Once upon a time, at a Pennsic long long ago (2011) I made a tunic for my love. Somehow we’d gotten to site and my love had zero short sleeved tunics. To remedy this I dragged him off to Merchant’s Row where we purchased fabric and thread. Then I spent two-an-a-half days hand sewing it together so that he would have a short-sleeved tunic to wear at the Pennsic party. He loves the tunic. In fact, more than that, he loves being able to tell the story about how I started with a fist full of money and made him a tunic during Pennsic from stuff bought at Pennsic.
This tunic is the first completely hand-sewn tunic I’ve ever made for my love.
Directly after that Pennsic I wrote the following:
It’s now 3 years later. I never did replace the short sleeves with long sleeves and I never will. At this point the green has started fading (badly) so it’s moving from being a green tunic to being a yellow tunic. Regardless my love asked me to do the final seam treatment to strengthen the seam instead of making him a whole new tunic. So for the first time EVER I’m doing a decorative seam treatment.
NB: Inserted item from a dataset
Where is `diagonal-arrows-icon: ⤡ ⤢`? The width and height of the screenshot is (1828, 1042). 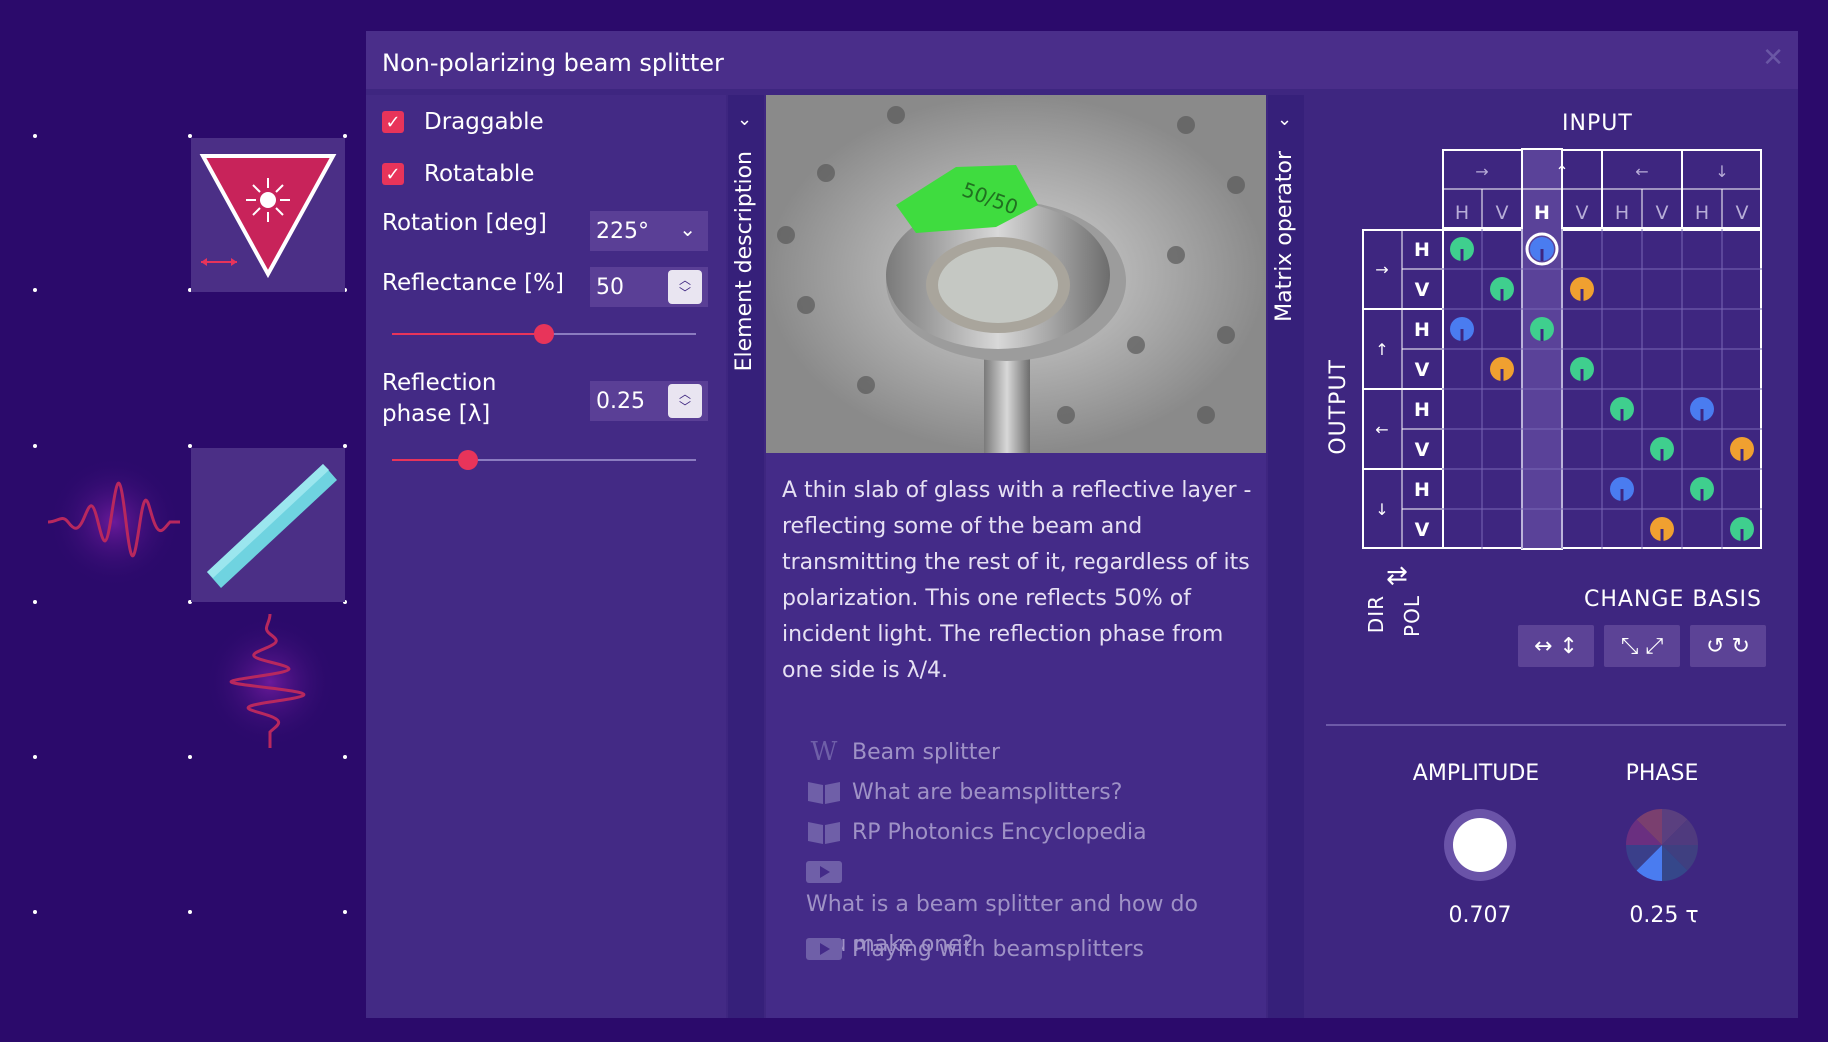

At the West Kingdom Town Fair I had the good fortune to have a class with Duchess Catherine Lorraine where she walked through several different seam treatments. One that she showed was a Vandyke stitch done with two different threads. That looked lovely to me and so it is now the stitch I’m using to reinforce the seam. Well.. sort of. I only mostly understood how the Vandyke stitch worked so I only of sort of did that on the tunic. I made the mistake of going straight across with the stitch where I should instead be going into the fabric at an angle. Now that I’ve figured out what I should be doing I’ll modify the stitch I’m using on the garment to be done the right way.